--- GIVEN DATA ---

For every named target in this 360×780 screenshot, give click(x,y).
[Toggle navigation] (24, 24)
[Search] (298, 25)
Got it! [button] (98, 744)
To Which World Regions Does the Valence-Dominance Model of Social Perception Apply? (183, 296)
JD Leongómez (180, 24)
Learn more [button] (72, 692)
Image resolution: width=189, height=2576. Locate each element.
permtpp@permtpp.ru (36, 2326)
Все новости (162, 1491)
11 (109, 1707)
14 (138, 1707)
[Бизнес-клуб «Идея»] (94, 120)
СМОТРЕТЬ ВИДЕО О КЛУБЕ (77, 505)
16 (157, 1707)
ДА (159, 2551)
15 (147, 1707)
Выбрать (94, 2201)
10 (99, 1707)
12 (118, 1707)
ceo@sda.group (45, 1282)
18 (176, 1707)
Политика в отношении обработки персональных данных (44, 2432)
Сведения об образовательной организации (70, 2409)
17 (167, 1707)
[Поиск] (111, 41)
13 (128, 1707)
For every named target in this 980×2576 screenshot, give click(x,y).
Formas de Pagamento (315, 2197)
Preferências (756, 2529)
==
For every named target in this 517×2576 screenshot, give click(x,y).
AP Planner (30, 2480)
* * *
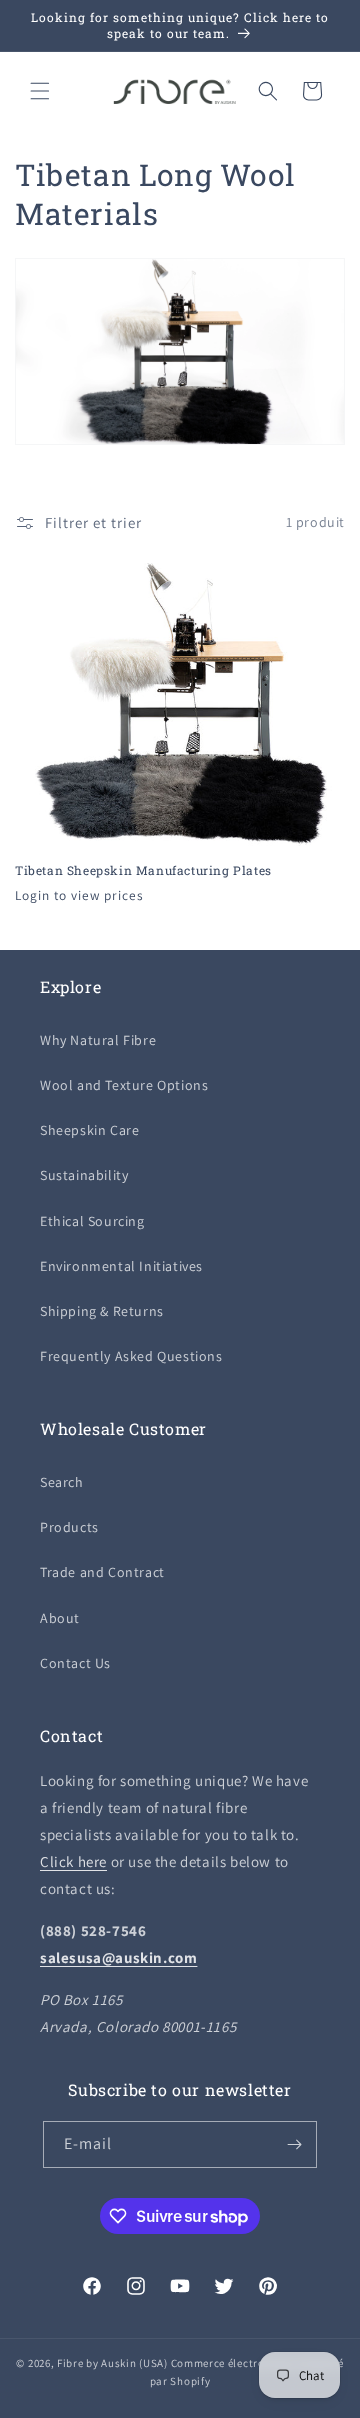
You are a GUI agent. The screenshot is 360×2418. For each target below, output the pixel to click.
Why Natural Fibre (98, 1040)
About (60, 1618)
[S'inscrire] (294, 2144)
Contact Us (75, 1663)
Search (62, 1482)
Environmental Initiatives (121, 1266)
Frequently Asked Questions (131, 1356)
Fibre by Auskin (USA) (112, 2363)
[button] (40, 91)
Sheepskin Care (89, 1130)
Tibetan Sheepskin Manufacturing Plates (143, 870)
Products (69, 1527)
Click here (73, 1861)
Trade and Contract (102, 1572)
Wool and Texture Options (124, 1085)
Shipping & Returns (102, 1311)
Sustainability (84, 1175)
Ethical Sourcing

--- WHAT THE EXERCISE ASKS ---
Among the entries above, the lines between the ones containing "For every named target in this 360×780" and "13 (128, 1707)", inclusive, are to be transcribed exactly. No other line is to be given.

--- WRITTEN REPLY ---
For every named target in this 360×780 screenshot, give click(x,y).
[Toggle navigation] (24, 24)
[Search] (298, 25)
Got it! [button] (98, 744)
To Which World Regions Does the Valence-Dominance Model of Social Perception Apply? (183, 296)
JD Leongómez (180, 24)
Learn more [button] (72, 692)
Image resolution: width=189, height=2576. Locate each element.
permtpp@permtpp.ru (36, 2326)
Все новости (162, 1491)
11 (109, 1707)
14 (138, 1707)
[Бизнес-клуб «Идея»] (94, 120)
СМОТРЕТЬ ВИДЕО О КЛУБЕ (77, 505)
16 (157, 1707)
ДА (159, 2551)
15 (147, 1707)
Выбрать (94, 2201)
10 (99, 1707)
12 (118, 1707)
ceo@sda.group (45, 1282)
18 (176, 1707)
Политика в отношении обработки персональных данных (44, 2432)
Сведения об образовательной организации (70, 2409)
17 (167, 1707)
[Поиск] (111, 41)
13 (128, 1707)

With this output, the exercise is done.